• Task description: Give back the line in the listing below that contains "Click the first PS C:\test10> prompt" and all remaining lines, retyped exactly, through the last line.
━━━━━━━━━━━━━━━━
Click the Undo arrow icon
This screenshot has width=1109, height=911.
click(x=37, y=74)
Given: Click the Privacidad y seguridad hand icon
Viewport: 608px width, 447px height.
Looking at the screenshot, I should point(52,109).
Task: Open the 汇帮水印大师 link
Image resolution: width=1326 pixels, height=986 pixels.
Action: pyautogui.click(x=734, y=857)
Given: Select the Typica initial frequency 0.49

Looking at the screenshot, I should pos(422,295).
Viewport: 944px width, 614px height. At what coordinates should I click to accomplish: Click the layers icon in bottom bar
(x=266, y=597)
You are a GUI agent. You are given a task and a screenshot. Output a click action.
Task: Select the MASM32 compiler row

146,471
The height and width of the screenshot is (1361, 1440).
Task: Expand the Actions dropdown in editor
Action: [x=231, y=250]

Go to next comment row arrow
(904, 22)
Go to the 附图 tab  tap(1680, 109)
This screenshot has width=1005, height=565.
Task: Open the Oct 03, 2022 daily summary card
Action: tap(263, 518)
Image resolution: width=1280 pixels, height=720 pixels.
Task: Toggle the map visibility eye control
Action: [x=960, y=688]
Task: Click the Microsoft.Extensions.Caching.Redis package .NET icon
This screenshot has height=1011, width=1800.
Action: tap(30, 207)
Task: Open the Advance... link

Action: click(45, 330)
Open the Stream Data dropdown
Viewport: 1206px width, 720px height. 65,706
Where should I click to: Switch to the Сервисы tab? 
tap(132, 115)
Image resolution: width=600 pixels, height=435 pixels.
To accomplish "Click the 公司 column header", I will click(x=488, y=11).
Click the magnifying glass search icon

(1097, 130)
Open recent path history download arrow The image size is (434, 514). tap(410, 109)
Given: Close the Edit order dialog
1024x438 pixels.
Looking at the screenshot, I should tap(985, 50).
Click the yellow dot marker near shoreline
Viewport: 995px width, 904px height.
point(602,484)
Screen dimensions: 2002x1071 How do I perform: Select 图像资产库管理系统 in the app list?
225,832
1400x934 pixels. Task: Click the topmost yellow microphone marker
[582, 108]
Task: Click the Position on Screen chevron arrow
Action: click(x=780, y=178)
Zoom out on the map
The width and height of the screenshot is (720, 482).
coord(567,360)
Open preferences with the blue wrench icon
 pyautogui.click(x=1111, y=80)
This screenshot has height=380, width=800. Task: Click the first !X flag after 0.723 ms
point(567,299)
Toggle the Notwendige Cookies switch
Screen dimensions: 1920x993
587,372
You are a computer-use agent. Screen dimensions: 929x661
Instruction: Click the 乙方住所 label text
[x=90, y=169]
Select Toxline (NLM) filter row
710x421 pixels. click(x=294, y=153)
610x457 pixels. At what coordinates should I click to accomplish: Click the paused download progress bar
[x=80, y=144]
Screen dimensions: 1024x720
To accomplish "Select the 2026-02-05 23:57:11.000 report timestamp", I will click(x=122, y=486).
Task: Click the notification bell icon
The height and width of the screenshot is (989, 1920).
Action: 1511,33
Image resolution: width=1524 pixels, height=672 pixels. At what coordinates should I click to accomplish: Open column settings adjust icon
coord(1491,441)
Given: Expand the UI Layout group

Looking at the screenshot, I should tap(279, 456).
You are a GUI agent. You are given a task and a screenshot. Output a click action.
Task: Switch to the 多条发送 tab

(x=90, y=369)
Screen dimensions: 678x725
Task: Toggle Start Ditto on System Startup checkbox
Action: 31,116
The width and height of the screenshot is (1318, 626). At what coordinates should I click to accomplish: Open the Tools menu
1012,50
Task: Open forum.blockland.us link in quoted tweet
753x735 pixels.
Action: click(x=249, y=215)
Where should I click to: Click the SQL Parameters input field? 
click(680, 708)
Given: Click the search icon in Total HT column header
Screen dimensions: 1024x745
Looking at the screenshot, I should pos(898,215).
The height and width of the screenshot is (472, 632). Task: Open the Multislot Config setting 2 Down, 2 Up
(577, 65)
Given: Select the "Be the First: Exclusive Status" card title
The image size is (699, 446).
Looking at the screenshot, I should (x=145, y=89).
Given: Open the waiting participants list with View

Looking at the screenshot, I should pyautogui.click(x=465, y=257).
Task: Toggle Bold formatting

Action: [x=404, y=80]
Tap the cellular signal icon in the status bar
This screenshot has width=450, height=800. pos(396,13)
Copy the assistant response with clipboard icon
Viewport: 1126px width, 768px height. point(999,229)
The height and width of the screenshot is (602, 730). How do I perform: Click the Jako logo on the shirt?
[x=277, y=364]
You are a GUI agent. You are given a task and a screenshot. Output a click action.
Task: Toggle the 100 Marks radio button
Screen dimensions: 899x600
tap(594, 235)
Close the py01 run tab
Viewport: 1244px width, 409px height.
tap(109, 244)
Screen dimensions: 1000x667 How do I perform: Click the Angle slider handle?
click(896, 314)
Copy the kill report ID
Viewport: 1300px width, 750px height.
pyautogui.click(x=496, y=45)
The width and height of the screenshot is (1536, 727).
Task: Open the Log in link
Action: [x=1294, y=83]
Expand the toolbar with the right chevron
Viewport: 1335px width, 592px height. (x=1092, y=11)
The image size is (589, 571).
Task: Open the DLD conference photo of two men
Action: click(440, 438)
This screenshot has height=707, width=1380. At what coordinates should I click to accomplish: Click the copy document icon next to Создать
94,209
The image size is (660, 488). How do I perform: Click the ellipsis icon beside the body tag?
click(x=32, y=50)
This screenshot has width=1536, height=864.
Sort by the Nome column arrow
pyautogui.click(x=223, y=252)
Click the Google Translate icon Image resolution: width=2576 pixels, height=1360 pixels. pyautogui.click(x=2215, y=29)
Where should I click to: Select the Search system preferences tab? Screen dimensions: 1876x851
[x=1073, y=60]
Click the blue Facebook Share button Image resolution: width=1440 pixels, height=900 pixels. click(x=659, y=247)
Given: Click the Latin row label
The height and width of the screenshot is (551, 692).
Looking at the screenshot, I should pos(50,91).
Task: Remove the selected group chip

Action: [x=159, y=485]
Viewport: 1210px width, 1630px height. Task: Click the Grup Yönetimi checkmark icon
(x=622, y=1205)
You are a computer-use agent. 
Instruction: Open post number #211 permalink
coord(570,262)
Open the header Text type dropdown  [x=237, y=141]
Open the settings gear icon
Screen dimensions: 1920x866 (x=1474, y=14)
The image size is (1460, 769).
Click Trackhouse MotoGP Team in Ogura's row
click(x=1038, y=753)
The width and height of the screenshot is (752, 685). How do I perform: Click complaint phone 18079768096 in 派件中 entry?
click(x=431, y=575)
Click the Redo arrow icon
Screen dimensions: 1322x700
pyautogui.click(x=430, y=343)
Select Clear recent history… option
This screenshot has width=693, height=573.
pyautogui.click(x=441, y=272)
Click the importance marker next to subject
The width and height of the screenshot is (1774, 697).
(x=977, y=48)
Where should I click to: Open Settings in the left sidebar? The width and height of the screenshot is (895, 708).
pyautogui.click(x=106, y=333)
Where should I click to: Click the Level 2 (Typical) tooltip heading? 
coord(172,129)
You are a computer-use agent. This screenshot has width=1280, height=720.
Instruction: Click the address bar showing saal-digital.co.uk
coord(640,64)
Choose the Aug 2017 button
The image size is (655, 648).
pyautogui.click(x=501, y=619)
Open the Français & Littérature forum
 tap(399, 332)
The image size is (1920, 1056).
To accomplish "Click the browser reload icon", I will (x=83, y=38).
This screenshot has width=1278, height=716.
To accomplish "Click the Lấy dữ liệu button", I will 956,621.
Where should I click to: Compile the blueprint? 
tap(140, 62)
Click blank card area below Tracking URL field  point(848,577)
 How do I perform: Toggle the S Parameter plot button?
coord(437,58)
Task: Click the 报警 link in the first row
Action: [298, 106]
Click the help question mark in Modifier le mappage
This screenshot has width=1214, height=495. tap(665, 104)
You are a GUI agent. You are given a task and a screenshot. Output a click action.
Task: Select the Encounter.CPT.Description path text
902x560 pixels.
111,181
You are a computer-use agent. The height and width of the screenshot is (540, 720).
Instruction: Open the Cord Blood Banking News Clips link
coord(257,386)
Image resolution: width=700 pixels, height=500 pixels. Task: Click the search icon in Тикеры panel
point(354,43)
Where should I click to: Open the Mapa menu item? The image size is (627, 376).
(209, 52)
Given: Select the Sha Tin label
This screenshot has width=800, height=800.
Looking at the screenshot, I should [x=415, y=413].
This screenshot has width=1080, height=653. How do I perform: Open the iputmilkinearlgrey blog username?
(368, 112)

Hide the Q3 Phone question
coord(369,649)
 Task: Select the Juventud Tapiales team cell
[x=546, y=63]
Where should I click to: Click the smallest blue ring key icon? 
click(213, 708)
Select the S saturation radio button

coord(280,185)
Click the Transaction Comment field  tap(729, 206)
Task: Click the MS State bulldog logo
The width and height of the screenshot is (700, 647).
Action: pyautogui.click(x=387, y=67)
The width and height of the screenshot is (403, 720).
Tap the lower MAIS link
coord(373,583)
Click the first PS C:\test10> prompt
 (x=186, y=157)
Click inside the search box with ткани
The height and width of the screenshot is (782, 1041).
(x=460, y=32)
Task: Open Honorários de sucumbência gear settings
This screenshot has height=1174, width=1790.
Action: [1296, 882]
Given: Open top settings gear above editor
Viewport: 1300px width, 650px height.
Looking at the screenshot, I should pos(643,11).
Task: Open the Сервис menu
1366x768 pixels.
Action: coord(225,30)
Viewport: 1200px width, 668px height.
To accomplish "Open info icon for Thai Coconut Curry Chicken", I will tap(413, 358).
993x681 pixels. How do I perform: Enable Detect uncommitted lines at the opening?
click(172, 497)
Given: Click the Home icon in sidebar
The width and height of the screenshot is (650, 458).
━━━━━━━━━━━━━━━━
• Solution to this task:
Click the first PS C:\test10> prompt
 (x=186, y=157)
Click inside the search box with ткани
The height and width of the screenshot is (782, 1041).
(x=460, y=32)
Task: Open Honorários de sucumbência gear settings
This screenshot has height=1174, width=1790.
Action: [1296, 882]
Given: Open top settings gear above editor
Viewport: 1300px width, 650px height.
Looking at the screenshot, I should pos(643,11).
Task: Open the Сервис menu
1366x768 pixels.
Action: coord(225,30)
Viewport: 1200px width, 668px height.
To accomplish "Open info icon for Thai Coconut Curry Chicken", I will tap(413, 358).
993x681 pixels. How do I perform: Enable Detect uncommitted lines at the opening?
click(172, 497)
Given: Click the Home icon in sidebar
The width and height of the screenshot is (650, 458).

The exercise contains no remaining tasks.